Our servers are on the move again!

Our servers are on the move again!

You might remember that a few years ago we moved all our servers from the US to Europe. Sadly, that has proven too costly* and prone to fires, so we have decided our servers will continue their travel east and move to India, where hosting them will be significantly cheaper and cooling can be provided by sun-covering swarms of locusts. Most of the non-slacking members of our dev team are based in India by now anyway, so it feels like the right place!

As part of our cost-cutting process, and since air travel is not environmentally friendly anyway, we sent our servers East by boat. Unluckily, that means they had to wait their turn for quite a while in the only traffic jam you can see from space. Luckily that is starting to get resolved now, but it will still take quite a while for the servers to clear the traffic jam, reach their destination and then be located among the twenty thousand containers in the ship carrying them, especially with all other jammed ships arriving at the same time! We’re hoping to be done with it all in a couple months though, after which you can hopefully expect a return to our usual (not-particularly-)fast service.

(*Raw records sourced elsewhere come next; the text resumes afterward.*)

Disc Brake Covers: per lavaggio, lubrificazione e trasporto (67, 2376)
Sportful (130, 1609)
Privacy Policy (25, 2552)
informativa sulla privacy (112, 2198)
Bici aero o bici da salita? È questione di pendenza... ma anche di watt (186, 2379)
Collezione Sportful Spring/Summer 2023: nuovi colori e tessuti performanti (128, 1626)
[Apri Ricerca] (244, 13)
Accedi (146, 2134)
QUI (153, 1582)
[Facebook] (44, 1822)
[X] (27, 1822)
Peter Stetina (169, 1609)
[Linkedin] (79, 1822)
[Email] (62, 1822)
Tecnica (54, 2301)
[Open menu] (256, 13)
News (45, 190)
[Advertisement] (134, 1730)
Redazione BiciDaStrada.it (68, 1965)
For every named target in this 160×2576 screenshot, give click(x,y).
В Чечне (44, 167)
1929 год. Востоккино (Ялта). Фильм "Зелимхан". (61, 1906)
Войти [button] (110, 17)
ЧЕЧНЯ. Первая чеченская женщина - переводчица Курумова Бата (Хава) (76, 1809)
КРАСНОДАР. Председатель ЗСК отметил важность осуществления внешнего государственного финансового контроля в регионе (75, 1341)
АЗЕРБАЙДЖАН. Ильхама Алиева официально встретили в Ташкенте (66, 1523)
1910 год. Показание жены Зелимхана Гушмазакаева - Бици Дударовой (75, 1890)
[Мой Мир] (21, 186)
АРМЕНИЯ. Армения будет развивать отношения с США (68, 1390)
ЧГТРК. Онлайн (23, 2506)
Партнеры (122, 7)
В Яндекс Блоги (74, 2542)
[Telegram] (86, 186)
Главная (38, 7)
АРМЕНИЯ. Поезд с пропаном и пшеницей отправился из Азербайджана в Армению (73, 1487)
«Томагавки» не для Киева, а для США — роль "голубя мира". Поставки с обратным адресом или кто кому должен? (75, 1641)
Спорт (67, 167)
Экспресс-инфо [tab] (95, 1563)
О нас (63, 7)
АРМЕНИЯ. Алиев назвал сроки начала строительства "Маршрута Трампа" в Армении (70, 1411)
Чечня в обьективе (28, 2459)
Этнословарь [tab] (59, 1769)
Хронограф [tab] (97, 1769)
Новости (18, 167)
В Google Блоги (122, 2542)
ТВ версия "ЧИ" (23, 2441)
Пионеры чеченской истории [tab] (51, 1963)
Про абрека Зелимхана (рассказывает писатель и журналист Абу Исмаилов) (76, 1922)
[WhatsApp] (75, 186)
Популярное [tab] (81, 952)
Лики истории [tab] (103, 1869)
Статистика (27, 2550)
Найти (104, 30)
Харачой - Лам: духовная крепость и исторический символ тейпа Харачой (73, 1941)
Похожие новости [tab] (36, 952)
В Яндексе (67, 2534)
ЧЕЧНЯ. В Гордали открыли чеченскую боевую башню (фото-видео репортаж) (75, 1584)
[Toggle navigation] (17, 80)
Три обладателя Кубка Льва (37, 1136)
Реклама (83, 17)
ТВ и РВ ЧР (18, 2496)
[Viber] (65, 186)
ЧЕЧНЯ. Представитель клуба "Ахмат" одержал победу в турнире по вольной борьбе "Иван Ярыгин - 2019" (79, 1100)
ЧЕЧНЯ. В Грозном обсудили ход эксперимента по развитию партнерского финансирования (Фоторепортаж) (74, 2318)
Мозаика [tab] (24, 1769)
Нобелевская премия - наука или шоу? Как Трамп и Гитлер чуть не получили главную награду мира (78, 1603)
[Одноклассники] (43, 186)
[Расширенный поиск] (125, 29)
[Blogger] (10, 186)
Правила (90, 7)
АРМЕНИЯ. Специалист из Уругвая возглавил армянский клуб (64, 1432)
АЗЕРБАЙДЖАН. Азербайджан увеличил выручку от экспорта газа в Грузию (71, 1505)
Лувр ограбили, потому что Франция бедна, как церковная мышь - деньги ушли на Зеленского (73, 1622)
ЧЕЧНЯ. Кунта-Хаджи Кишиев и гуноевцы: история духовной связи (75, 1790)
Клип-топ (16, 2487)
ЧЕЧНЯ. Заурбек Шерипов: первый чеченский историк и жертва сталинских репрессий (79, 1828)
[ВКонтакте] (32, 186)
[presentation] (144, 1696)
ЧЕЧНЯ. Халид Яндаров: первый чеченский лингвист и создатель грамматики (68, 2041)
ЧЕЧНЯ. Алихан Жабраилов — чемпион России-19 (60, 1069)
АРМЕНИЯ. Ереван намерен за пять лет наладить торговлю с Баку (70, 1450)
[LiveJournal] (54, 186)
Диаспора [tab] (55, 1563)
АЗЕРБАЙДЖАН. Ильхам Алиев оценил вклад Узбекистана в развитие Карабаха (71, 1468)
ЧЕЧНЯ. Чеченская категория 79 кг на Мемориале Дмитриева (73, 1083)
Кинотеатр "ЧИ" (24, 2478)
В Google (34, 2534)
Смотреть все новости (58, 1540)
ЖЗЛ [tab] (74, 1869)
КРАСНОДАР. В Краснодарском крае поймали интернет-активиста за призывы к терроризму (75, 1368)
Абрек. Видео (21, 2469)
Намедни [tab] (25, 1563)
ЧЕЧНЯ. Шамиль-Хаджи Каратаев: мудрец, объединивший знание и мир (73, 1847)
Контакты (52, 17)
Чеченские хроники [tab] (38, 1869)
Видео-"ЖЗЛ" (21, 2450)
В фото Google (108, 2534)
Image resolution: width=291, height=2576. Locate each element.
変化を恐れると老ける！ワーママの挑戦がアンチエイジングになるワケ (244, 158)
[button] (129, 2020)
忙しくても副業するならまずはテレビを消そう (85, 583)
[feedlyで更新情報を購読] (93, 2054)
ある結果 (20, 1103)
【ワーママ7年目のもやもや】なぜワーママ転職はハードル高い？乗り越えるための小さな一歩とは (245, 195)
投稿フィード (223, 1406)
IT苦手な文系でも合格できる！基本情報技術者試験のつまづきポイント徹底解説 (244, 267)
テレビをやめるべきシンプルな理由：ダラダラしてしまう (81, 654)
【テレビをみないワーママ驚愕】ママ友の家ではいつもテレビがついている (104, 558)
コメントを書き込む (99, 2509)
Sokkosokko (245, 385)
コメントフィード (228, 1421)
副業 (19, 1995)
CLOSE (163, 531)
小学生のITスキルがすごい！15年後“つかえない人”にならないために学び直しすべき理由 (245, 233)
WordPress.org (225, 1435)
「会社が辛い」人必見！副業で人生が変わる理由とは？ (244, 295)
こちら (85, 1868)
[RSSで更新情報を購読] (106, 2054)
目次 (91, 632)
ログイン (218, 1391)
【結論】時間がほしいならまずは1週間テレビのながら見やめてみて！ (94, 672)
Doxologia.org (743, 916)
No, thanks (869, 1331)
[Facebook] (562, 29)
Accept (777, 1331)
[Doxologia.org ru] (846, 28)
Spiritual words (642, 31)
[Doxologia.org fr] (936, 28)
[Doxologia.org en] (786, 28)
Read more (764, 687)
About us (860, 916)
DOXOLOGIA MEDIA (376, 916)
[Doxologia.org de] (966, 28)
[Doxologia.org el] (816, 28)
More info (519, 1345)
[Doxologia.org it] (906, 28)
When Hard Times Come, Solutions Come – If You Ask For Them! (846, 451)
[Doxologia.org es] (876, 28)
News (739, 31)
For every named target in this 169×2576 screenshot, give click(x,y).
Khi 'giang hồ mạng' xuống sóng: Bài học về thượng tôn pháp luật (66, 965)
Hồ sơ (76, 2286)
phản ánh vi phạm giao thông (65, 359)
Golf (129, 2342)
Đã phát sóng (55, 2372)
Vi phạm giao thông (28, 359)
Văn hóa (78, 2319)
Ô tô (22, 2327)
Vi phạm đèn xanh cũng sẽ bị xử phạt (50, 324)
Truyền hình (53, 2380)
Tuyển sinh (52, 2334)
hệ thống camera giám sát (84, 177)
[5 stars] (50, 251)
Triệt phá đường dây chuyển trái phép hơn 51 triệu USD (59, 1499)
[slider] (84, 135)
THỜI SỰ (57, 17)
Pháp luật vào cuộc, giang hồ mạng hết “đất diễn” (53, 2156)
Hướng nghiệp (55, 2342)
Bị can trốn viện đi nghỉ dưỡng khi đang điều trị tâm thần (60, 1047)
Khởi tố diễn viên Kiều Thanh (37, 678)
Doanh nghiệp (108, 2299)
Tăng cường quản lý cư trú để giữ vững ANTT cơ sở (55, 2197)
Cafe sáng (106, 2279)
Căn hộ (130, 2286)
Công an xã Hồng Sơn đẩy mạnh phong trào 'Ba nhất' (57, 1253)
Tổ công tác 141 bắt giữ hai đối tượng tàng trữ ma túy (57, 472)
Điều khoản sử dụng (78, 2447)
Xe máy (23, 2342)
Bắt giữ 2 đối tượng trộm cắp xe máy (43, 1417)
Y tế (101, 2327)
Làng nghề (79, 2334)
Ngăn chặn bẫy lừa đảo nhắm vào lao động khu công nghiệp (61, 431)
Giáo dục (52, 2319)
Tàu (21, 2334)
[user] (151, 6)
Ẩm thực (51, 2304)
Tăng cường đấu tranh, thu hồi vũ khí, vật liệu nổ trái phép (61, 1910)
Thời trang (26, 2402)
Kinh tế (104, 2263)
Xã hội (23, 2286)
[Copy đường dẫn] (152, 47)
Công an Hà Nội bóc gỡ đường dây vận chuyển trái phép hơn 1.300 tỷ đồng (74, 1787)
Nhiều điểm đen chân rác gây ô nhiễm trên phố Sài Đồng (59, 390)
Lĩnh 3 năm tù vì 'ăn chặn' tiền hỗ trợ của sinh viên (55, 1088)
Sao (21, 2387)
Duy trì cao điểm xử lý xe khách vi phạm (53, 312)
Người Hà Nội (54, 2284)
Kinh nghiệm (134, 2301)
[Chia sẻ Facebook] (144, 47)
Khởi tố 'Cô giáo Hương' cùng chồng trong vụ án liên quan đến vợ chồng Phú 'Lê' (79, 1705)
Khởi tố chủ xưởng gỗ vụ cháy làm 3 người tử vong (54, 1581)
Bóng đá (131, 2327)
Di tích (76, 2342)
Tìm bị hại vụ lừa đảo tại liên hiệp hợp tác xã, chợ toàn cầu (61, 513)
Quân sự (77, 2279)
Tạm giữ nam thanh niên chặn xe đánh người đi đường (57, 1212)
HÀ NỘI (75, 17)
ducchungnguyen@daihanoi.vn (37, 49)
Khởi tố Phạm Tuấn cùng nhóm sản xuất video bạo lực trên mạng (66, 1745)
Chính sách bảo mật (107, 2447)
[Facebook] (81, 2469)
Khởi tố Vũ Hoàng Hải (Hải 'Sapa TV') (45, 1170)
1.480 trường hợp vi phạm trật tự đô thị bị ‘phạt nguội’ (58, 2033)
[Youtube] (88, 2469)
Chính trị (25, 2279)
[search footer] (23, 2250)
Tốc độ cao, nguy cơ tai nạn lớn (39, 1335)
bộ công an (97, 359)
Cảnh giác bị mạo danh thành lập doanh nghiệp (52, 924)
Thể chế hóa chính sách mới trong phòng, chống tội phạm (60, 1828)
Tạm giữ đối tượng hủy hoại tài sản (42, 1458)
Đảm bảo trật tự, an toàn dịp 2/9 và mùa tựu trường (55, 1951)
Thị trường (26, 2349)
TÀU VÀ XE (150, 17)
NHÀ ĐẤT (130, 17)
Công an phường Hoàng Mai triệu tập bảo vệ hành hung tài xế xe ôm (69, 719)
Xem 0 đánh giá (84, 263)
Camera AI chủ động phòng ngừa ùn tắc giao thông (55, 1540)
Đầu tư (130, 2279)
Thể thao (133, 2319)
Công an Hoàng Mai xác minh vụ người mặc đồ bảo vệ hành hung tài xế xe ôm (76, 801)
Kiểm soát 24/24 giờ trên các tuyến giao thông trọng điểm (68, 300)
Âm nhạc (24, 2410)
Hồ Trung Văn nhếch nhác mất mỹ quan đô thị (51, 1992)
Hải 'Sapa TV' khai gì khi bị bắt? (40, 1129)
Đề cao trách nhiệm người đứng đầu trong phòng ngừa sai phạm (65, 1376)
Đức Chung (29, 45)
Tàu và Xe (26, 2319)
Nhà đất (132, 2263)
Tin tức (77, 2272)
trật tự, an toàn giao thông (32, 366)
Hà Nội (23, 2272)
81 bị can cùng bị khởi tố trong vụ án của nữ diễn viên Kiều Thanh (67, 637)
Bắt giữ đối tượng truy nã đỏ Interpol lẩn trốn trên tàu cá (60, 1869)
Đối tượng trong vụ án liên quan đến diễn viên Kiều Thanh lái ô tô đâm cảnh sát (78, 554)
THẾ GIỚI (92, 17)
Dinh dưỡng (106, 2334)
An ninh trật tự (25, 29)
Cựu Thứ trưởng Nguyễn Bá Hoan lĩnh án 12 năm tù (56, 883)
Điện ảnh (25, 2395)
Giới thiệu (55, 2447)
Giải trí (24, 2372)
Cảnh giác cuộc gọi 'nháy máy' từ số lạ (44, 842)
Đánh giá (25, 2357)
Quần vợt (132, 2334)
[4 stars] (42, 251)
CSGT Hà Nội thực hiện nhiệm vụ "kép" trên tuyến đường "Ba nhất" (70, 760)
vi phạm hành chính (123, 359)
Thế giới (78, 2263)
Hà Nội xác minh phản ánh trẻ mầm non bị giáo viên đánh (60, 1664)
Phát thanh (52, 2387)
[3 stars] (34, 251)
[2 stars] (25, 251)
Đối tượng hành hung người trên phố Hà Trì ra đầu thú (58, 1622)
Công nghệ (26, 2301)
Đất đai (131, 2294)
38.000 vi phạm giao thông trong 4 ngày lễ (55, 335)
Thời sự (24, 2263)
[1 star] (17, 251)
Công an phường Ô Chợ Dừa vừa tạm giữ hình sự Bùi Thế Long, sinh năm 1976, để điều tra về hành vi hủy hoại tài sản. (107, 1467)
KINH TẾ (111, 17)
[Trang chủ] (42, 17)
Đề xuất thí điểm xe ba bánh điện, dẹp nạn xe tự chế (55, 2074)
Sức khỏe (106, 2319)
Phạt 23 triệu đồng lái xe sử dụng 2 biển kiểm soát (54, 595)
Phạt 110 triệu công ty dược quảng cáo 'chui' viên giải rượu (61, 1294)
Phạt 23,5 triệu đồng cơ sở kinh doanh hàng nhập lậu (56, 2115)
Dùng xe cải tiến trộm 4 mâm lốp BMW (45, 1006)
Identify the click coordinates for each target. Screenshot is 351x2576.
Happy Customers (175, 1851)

In the meantime, our whole infrastructure is being hosted on some old servers that our friends at the Universitat Pompeu Fabra in Barcelona donated to us. They claimed they were getting too old for use in a rigorous academic environment, that as we all know in Spain requires systems to work continuously for a few hours every weekday with only a short break for a midday nap. These donated servers are now running from our executive director’s basement. Any issues you have noticed recently are solely caused by this (and have nothing to do at all with the skill and attention span of our development team).

* It could be argued that we should be able to cover the costs given we have had several years of good financial stability by now. While that is true, when we realised that the alternative is to cut costs and spend the savings on fancy ham and beers, the right choice became obvious to us.

A very important announcement

In these troubling times (New Roman) it has come to our Attention that our Esteemed program “Picard” (from now on known as “The Captain”) is written with Very Silly™ code. This will just not do!

The MetaBrainz Foundation is a very serious organisation! It will not stand for such Silly™ things as Moose, Tissues or Membranophones!

The program (from now on known as “Sir Patrick”) has in addition to pythonesque codings also several oblique references to: burlesque starships, electronic hair-colour, Monty (including “the full”), several references to technologically minded stick-figures, John Cage, and disused towels left by your mother!

For now the program’s (from now on known as St. Paddy) most recent new release (version 2.45!§🥷) vil quickly bee retracted (bzzt!) and replaced by Harder, Better, Faster, Stronger Picard (from now on known as (♫♪♬) (version 2.4√-1€DONTBLINK;)) – this to Prevent excesses such as: Rock climbing Monkies, Tobogganing Dates, Breakdancing Pastries and–

Right, that’s enough of that, we apologise for the previous part of this blog post, it is Very Silly™ and the MetaBrainz Foundation is a very serious organisation which does not abide with such silliness!

We will now return to our regular scheduled blog post! –

Now look here!

What? Stop this at once!

That’s it, I quit!

Automating the voting system

MetaMetaData

For the last several years, one of the things our community has struggled with is a lack of active voters. We’ve tried to implement various measures to decrease the need for voters and load for the wonderful ones that actually do actively look through edits and help vote on them—e.g., making more edits auto‐edits and decreasing amount of time edits stay open. However, the edit queue is still quite unwieldy and as such we’ve kept trying to come up with other ways to decrease the load on our contributors.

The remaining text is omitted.